Menurut pemantauan Badan Penanggulangan Bencana Daerah (BPBD) Kabupaten Lumajang, erupsi Semeru mencapai ketinggian hingga 2 ribu meter di atas puncak pada Rabu sore. Erupsi itu juga disertai luncuran awan panas hingga setidaknya 10 kilometer dari kawah.
BPBD Lumajang telah menurunkan Tim Reaksi Cepat (TRC) ke lokasi terdampak. “Kami mengerahkan TRC untuk memberikan imbauan kepada masyarakat yang tinggal di wilayah rawan luncuran awan panas agar segera mengamankan diri dan mengevakuasi secara mandiri,” kata Kepala Pelaksana BPBD Lumajang Isnugroho seperti dikutip Antara, Rabu.
BPBD Lumajang meminta warga sekitar Semeru untuk mengungsi sementara aktivitas gunung berapi masih dalam status awas. Beberapa lokasi rawan termasuk Desa Sumberwuluh, Curah Kobokan, Kamar Kajang, dan Supitarang. “Warga diminta tetap waspada dan tidak berada di zona bahaya hingga situasi benar-benar dinyatakan aman. Kami imbau mengamankan diri, setidaknya hingga pukul 21.00 WIB dan jika dirasa aman silakan kembali ke rumah masing-masing,” tutur Isnugroho.

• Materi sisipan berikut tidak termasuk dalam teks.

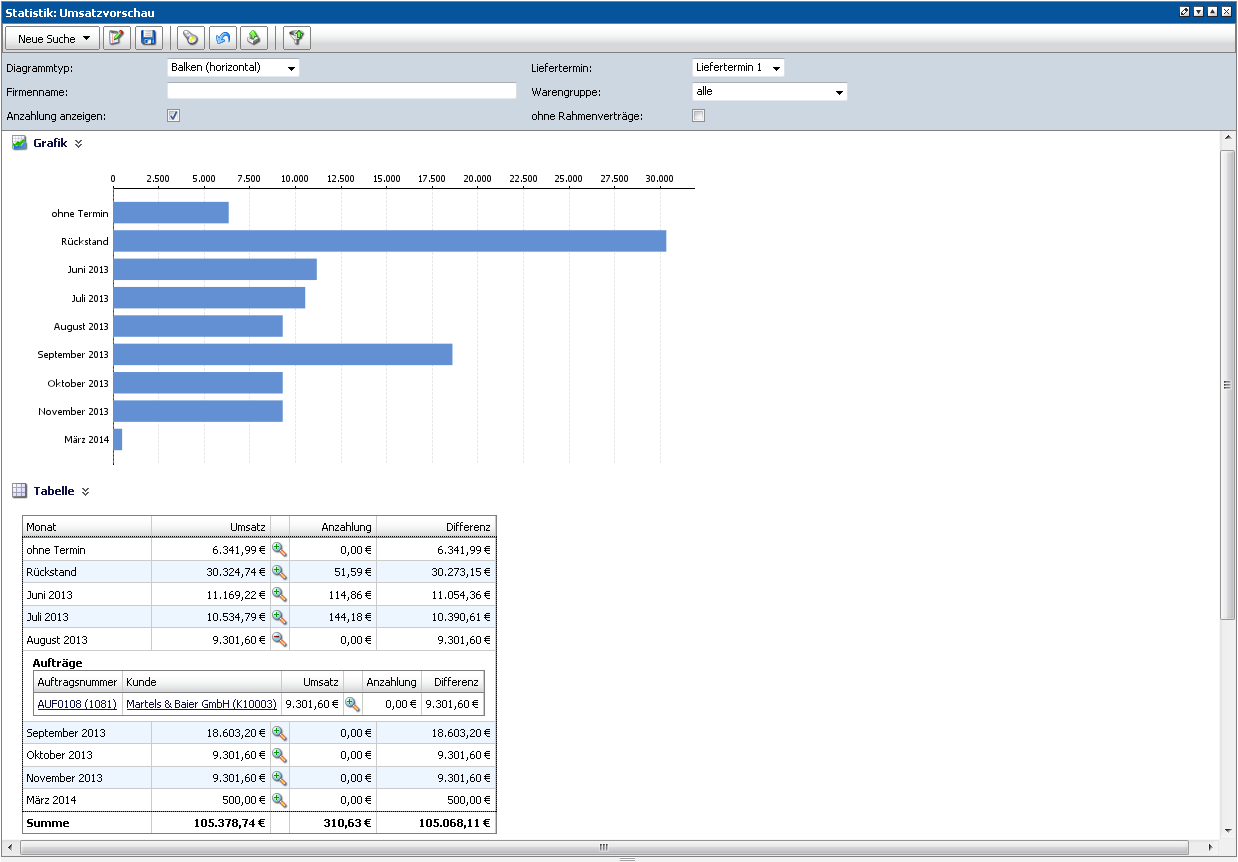Save the search with the floppy disk icon
Image resolution: width=1238 pixels, height=862 pixels.
[x=149, y=38]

Dengan status Awas, Badan Geologi merekomendasikan masyarakat dan pengunjung tidak melakukan aktivitas di sekitar gunung. Khususnya di sektor tenggara Gunung Semeru sepanjang Besuk Kobokan hingga 20 kilometer dari pusat erupsi di puncak gunung.

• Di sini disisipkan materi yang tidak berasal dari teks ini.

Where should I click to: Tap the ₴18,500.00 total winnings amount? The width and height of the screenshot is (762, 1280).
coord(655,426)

Di luar jarak itu, Badan Geologi mengimbau masyarakat tidak melakukan aktivitas pada jarak 500 meter dari tepi sungai sepanjang Besuk Kobokan. Wafid juga meminta warga tidak berada dalam radius 8 kilometer dari kawah atau puncak Gunung Semeru karena rawan lontaran batu pijar.